Ironically, says McAfee , the most likely culprit is a manufacturer’s QC process. “As devices like this come off of the assembly line, and before they get packaged and shipped to the distributor or retailer, someone has to check some or all of those devices to make sure they work correctly,” says a company blogger.
That probably means plugging them into a PC to make sure that the operating system sees the memory correctly and can copy files. But if QC can copy files to the device, so can a worm if one is installed on the test PC.
McAfee offers the following advice. Ask for your supplier’s process for ensuring that media are malware-free. They should be able to provide the scanner(s) used, update frequencies, scan settings and audit procedures. What is their process if an infection IS discovered during the check? Verify that their process does not include any connections to other devices after their scanning procedure.
Ask whether all devices are checked, or only a portion. If a portion, what percent? Do they all go through the same computer, or multiple ones, and how many? This will help you decide how many you may want to spot-check.
If the supplier/manufacturer checks one in 10 devices and does so using 10 different computers, any particular CD has a 1 in 100 chance of being infected if one has been compromised.

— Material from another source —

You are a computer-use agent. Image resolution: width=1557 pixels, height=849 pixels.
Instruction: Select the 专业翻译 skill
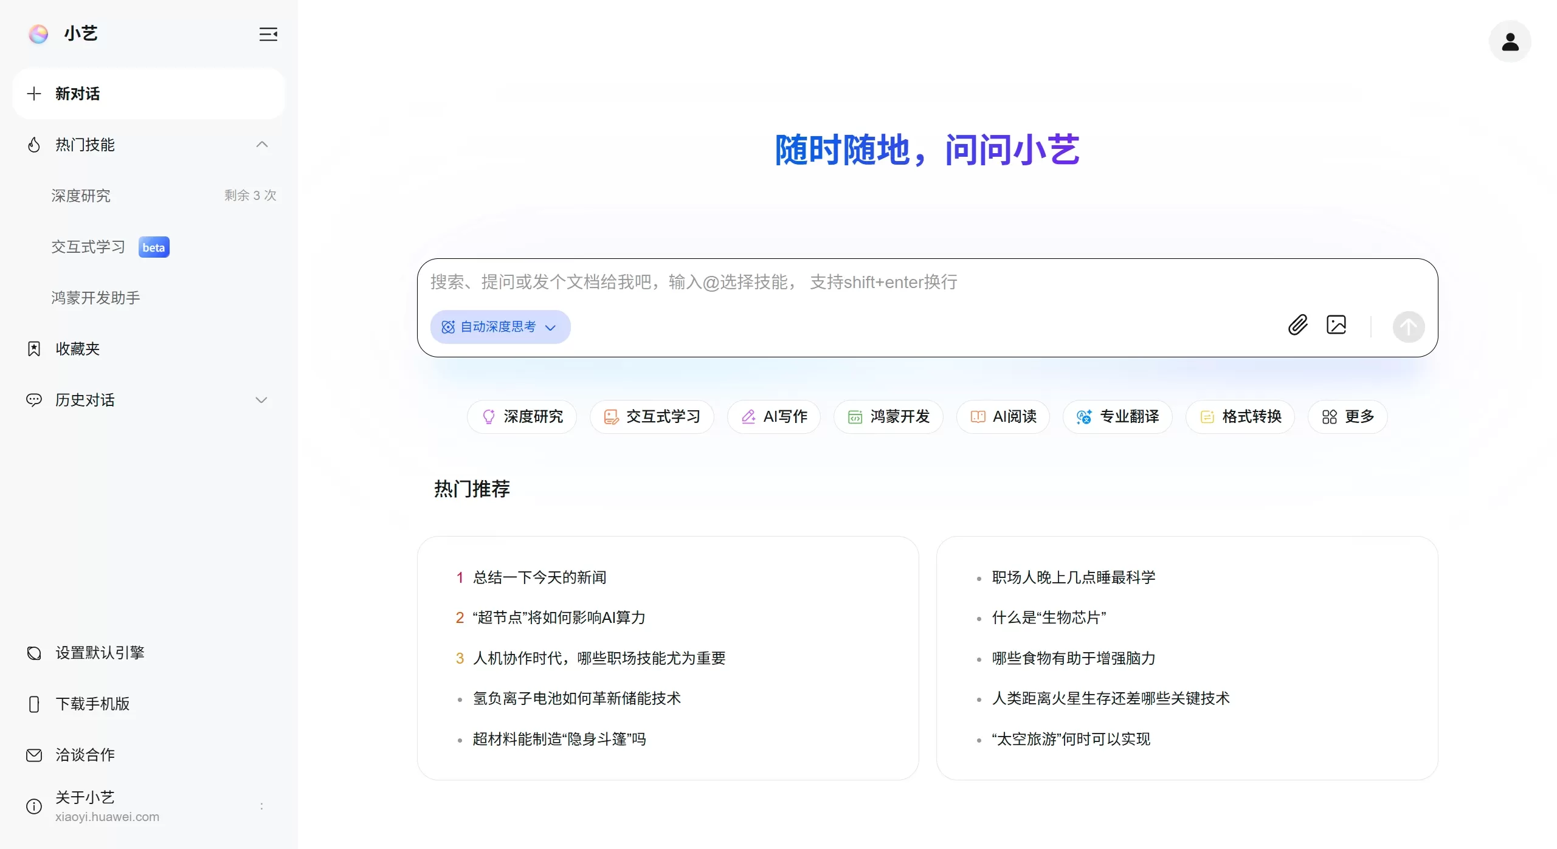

Request scan logs or audit logs for the specific batch you purchased to be delivered with the devices.
If you buy a device and want to make sure you don’t end up infecting your computer with it, the following tips may help: First, disable the Windows AutoPlay feature. Second, use up-to-date anti-malware software and make sure it is turned on and set to scan removable drives. Third, manually scan the entire drive after first connecting it and with AutoPlay disabled.